Loopholes in China’s Domestic Ivory Market

At the end of February of this year, China announced a one-year moratorium on ivory imports, stating that it will not be issuing import permits during this time. This move did little to appease the international conservation movement, which is more concerned with China’s domestic ivory market and circumvention of laws already in place. China has a consistent record of ivory and illegal wildlife seizures and TRAFFIC rated the country second for their law enforcement index among demand country clusters, second only to Australia, Germany and the U.S. So how is it that in spite of effective law enforcement and reasonable (though limited) success with public awareness campaigns, demand for products like ivory and tiger bone are rising at unprecedented levels? Two prevailing problems could help shed some light on this issue: (1) the unchecked growth of wildlife gray markets and (2) ineffective and often unenforced certification schemes meant to distinguish legitimate from illegal products.

Gray Markets in China. While Chinese authorities have had some success cracking down on the ivory black market—both its physical and online incarnations—the so-called ‘gray market’ has eluded control. The presence of legal markets for products such as antique ivory, tiger bone, and bear parts aid in the creation of gray markets, where illegal and legal products are sold together. Gray markets typically take the form of an live auction market through which uncertified, illegal products are laundered. A UN report claims that these markets are the product of ambiguous laws and legal domestic breeding programs. Grace Ge Gabriel in the UN Chronicle says, legal sales provide cover for traders of “wildlife products from all sources—legal and illegal—by mixing contraband with look-alike legal products.” In gray markets, even those consumers not willing to break the law may be complicit in the illegal exchange of poached animals. Legal permits for ivory carving have allowed traffickers protection in ivory smuggling.

A burgeoning art industry coupled with a lack of investment alternatives for many of the Chinese nouveau riche has caused demand for ivory to soar. It is increasingly valued both for cultural and aesthetic reasons, as well as its investment potential. As Chinese government steps up enforcement, the price of ivory rises along with it, making ivory trade all the more lucrative for illegal dealers and unscrupulous consumers looking for growth potential in their investments.

Ineffective Certification Schemes. China’s compliance with CITES and their continuation of legal ivory trade is contingent on an effective and properly functioning certification program that will allow consumers and authorities to identify the differences between legally registered ivory and the illicit variety. However, the system is plagued by loopholes and ignorance on laws and regulations on the part of those involved. Certificates for ivory are often reused for recent illegal pieces or forged. According to IFAW’s 2005 analysis, a number of problems make the system ineffective at controlling the illegal trade of poached ivory:

• Many traders are not even aware of the legal system, which was only recently introduced; it will take tremendous time and effort to inform them all.

• It is unclear and doubtful whether the ‘database’ contains enough information for the Government to trace finished products back to the raw ivory from which they originate.

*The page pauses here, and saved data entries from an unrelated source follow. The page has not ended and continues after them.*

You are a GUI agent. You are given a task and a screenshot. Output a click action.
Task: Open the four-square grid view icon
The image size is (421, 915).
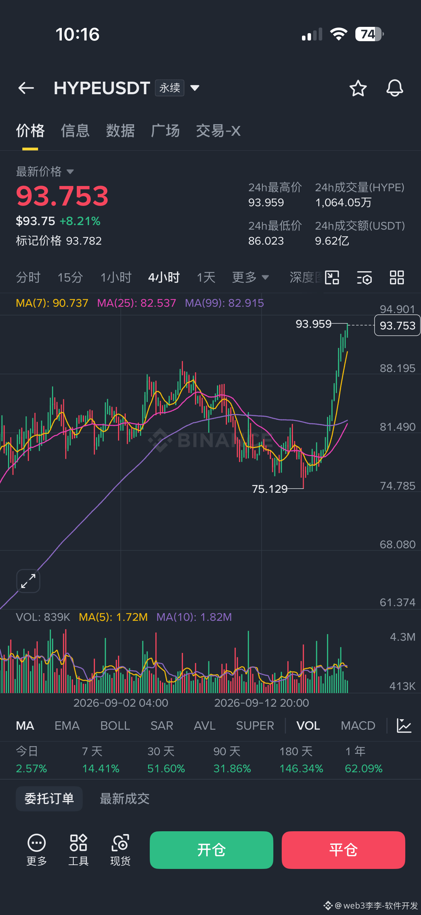[397, 277]
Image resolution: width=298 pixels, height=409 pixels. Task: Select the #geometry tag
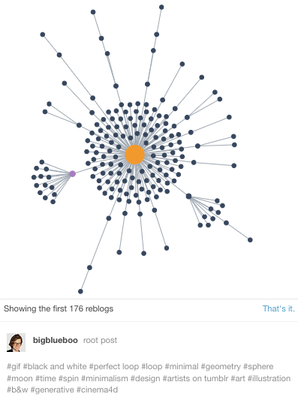[221, 366]
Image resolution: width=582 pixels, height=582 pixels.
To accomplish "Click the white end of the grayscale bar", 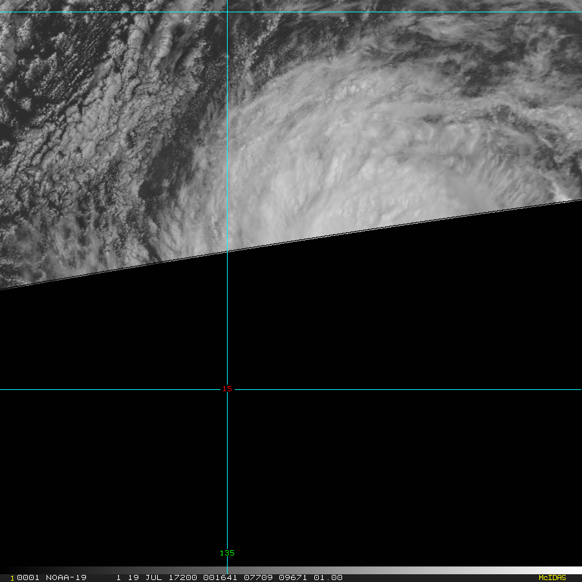I will pyautogui.click(x=569, y=570).
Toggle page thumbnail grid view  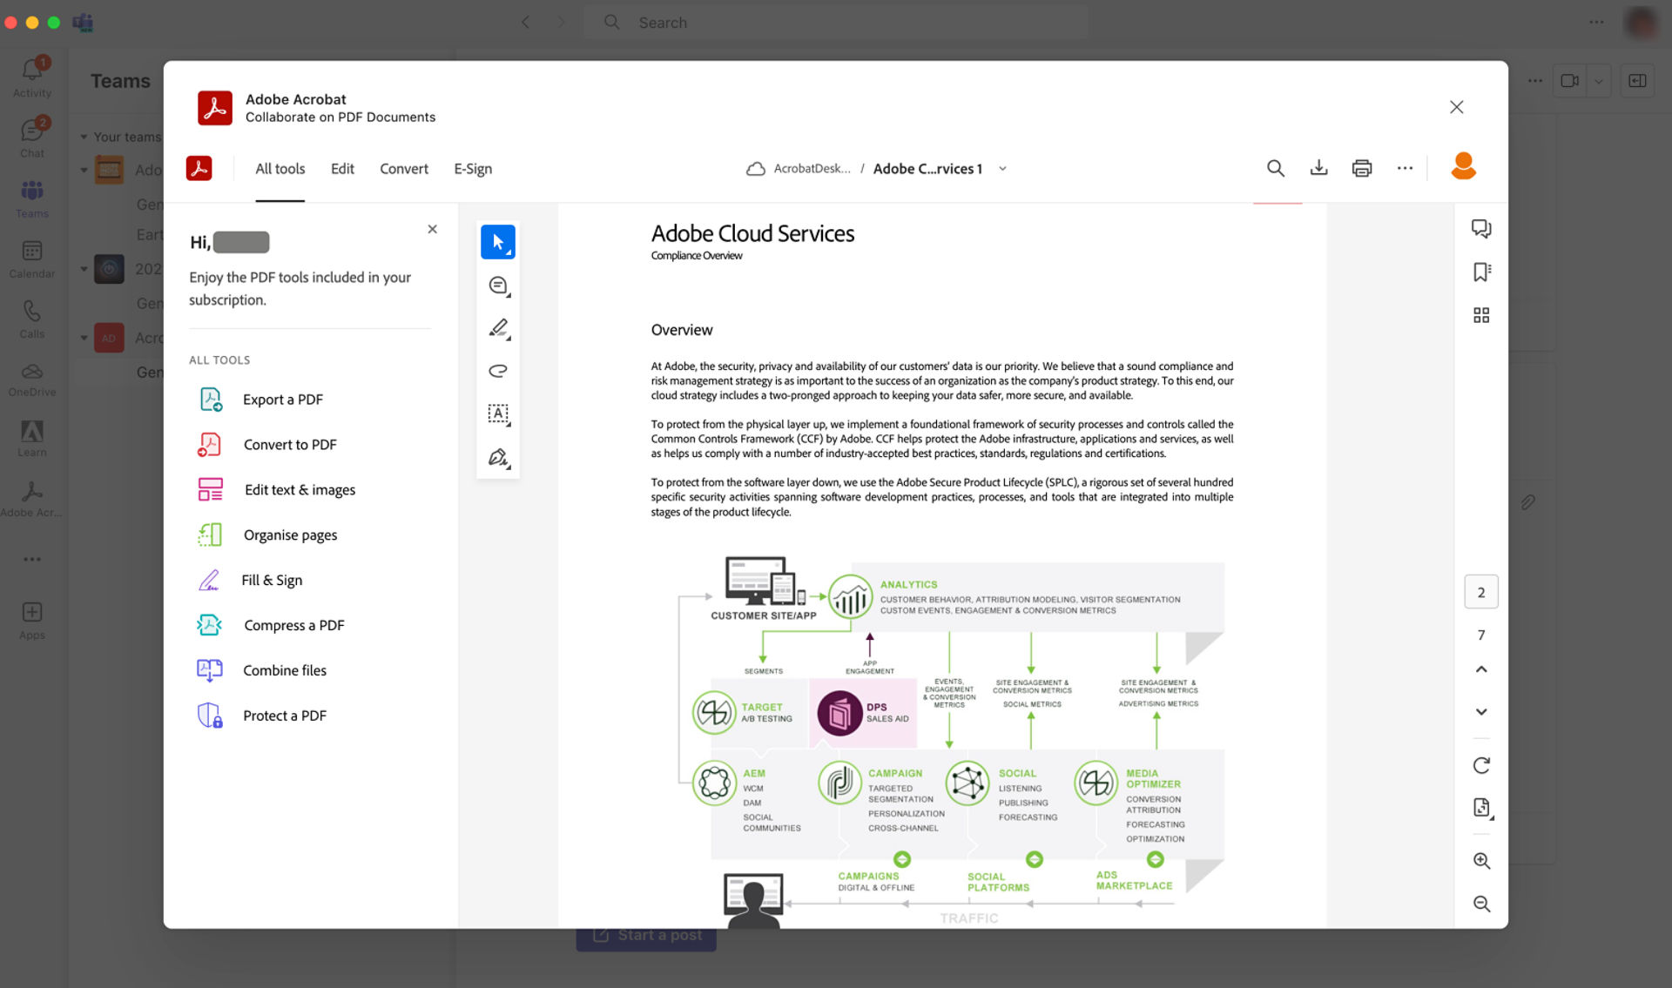point(1480,314)
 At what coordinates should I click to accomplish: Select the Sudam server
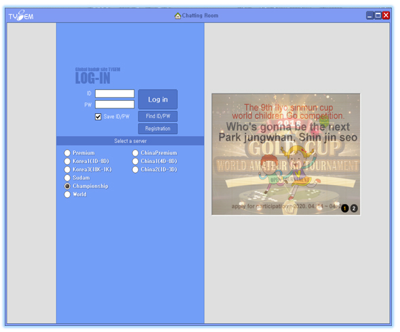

• It is unclear how the legality of registered stocks is verified.

• Individual items cannot be linked with their accompanying certificates (other than through photos for more valuable items) since the items themselves are not physically marked.

• It is unclear whether it is compulsory to keep a record of all sales, and if so, how this record is checked and compared with the information on the database. It is extremely doubtful that such record-keeping and an adequate check by the Government are being carried out, or could be done so on a long-term basis.

• Currently the inspections carried out by the Government are far from frequent and vigorous enough to ensure the adequate implementation of the certificate system and it is uncertain how this shortfall will be overcome.

Gray markets and ineffective certification schemes have been two significant obstacles in controlling the illicit trade of ivory in China. What is needed is a more rigid registration program for ivory. Each piece must be certified and marked, and these certificates should not be easily counterfeited or transferred from one ivory piece to the next by uninformed or dishonest sellers. The long-term policy goal of cultivating a stronger culture of consumer responsibility is also necessary. If ivory buyers are more educated about the origins of certain products and the laws regulating them, consumption of illicit wildlife products will likely decline. Top-down product regulation and enforcement and grass-root public education campaigns may stand a real chance at reversing the disturbing trend of ivory demand in China.